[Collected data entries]

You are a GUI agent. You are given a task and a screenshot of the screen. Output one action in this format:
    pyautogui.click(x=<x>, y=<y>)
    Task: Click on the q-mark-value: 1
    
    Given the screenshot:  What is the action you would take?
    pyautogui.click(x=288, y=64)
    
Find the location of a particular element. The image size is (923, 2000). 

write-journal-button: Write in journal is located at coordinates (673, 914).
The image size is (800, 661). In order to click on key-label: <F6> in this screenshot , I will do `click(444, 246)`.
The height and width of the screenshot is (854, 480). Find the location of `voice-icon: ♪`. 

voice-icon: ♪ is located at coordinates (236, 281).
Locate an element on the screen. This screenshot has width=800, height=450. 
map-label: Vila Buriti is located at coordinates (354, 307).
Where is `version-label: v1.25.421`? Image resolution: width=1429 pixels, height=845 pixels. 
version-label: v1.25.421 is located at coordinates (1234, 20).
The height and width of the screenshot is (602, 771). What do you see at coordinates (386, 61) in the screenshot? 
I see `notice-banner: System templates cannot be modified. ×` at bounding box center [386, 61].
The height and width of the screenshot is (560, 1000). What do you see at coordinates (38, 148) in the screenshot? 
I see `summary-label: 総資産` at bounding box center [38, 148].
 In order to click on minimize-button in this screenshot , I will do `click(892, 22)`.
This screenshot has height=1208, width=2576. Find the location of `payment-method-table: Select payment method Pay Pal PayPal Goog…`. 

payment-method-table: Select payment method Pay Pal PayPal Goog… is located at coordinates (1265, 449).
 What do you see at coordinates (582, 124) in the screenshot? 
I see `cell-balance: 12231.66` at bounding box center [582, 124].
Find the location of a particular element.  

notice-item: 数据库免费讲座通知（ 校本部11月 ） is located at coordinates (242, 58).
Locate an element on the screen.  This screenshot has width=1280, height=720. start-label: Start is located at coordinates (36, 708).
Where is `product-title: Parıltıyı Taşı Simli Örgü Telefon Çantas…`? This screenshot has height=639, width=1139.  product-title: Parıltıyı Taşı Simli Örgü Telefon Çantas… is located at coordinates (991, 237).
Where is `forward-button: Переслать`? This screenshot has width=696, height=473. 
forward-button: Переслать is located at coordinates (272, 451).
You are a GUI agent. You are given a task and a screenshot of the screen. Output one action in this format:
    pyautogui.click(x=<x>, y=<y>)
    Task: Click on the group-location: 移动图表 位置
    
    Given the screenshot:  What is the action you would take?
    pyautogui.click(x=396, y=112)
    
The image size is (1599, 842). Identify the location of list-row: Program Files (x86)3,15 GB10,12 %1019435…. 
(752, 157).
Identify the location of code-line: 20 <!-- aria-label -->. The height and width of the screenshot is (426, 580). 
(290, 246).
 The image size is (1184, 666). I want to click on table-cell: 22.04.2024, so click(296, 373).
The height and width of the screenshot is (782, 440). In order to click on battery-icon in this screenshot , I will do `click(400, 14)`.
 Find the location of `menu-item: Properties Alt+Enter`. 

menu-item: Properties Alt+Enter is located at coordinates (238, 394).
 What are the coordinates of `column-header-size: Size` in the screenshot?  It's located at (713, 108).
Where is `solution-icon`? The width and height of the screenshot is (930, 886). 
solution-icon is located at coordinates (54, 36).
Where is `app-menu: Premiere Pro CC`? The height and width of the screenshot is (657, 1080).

Task brief: Retype the lines of the data starting at the line that contains "The height and width of the screenshot is (560, 1000)." and ending at the line that contains "In order to click on minimize-button", both included, keeping them identical.

The completed task:
The height and width of the screenshot is (560, 1000). What do you see at coordinates (38, 148) in the screenshot? 
I see `summary-label: 総資産` at bounding box center [38, 148].
 In order to click on minimize-button in this screenshot , I will do `click(892, 22)`.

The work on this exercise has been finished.